*EXERCISE INSTRUCTIONS*:
A – List every recession the press release on US manufacturers names as having occurred during Wes Arrington's career.
B – Repeat the press release on US manufacturers word for word from "Easy to say" up to and including "its eighth year.".

*SOURCE PASSAGE*:

>>>

US Manufacturers Find Revenue Growth In The Midst Of The Collapse By Ignoring The Hype Of Social Media
ANN ARBOR, Mich., June 19, 2012 /PRNewswire/ -- Company A ignores the hype around social media and carefully mixes a cocktail of old media and buyers' increasing pre-buy reliance on Internet research. Visits to their web site jump sixty percent overnight and almost immediately the manufacturing company's revenue increases twenty percent during the darkest days of the downturn.
"This is a company poised to rake it in when the business cycle turns," observes Wes Arrington, a man who has helped manage the fortunes of Fortune 100 and small technology companies over a career that has seen the Recessions of 1969-70, 1980, 1981, 1990, 2001, and 2007 to date.
"Prolonged economic downturns always ultimately provide a bonanza for the surviving companies when long pent up demand is finally unleashed."
Easy to say but hard to do. How do you survive, particularly during a prolonged depression? The answer is, you continue at least some level of transactions with your current customers while also widening your customer base.
"The economy didn't go away, Arrington explains. "It just got smaller. To survive to be able to thrive in the future, the business base must expand." Arrington is the president of RFD Insight, Inc., a business growth-consulting firm based in Ann Arbor and Bloomfield Hills, Michigan now in its eighth year.
For more information, log on to www.RFDInsight.com.

<<<

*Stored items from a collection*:
>>>

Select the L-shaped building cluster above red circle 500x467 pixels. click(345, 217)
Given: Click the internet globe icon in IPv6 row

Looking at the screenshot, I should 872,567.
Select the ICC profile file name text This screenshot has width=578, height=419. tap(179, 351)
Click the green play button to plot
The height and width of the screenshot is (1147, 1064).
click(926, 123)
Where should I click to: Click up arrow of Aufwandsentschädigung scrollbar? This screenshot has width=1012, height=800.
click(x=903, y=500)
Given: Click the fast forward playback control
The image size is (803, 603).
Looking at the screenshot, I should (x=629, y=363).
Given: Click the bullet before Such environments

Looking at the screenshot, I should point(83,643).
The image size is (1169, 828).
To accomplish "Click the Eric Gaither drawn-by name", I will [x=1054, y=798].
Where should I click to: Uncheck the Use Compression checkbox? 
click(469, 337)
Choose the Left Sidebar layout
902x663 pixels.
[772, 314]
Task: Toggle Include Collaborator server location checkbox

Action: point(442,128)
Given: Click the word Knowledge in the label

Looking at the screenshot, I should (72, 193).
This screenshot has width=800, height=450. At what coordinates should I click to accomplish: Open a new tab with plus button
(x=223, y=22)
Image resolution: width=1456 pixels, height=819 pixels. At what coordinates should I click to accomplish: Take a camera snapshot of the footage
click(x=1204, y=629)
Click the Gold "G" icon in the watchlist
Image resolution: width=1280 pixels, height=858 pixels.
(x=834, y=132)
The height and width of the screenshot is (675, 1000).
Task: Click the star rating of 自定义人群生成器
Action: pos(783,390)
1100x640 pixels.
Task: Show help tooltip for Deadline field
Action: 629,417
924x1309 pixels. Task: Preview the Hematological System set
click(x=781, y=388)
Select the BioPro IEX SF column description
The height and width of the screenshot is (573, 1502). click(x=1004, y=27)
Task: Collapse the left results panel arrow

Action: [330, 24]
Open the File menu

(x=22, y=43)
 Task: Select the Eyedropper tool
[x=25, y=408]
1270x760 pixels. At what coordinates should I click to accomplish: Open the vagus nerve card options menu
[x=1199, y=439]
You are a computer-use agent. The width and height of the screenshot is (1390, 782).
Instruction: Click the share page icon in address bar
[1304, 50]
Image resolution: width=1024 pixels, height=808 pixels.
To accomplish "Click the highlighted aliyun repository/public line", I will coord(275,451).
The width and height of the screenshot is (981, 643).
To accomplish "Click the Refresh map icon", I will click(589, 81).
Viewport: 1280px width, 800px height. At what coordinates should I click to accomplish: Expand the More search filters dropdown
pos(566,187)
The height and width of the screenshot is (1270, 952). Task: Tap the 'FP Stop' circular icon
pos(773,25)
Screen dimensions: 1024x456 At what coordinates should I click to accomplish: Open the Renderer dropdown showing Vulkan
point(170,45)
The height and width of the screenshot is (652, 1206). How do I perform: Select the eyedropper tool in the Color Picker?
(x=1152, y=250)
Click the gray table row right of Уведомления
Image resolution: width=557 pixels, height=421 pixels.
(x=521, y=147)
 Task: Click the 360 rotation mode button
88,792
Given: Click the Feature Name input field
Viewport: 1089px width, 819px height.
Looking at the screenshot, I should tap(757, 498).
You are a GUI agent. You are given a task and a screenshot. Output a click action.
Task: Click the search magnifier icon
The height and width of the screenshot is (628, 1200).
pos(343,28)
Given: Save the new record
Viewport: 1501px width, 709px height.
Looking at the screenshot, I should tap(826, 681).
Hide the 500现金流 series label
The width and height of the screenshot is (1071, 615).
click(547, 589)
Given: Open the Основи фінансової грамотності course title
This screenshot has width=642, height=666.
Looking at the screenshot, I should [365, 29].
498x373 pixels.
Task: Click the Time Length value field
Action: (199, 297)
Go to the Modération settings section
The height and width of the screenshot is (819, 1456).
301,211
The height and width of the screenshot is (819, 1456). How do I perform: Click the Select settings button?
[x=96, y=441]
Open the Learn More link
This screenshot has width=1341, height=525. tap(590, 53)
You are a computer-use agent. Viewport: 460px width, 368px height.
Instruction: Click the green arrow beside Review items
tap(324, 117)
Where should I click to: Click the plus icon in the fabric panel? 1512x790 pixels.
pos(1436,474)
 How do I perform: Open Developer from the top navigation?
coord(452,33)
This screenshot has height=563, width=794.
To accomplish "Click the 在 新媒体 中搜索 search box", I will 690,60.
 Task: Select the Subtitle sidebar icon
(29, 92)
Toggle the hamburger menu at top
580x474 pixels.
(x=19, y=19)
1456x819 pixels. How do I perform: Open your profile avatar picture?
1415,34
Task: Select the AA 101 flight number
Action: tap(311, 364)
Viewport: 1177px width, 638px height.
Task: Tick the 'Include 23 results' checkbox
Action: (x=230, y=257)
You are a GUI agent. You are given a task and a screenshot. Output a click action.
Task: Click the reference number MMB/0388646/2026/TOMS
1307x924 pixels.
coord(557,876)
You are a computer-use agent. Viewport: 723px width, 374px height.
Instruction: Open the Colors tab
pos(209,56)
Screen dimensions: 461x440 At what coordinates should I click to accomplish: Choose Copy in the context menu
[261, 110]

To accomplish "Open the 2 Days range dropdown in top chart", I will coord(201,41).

<<<

*SOLUTIONS TO THE PROBLEMS*:
A – 1969-70, 1980, 1981, 1990, 2001, 2007

B –
Easy to say but hard to do. How do you survive, particularly during a prolonged depression? The answer is, you continue at least some level of transactions with your current customers while also widening your customer base.
"The economy didn't go away, Arrington explains. "It just got smaller. To survive to be able to thrive in the future, the business base must expand." Arrington is the president of RFD Insight, Inc., a business growth-consulting firm based in Ann Arbor and Bloomfield Hills, Michigan now in its eighth year.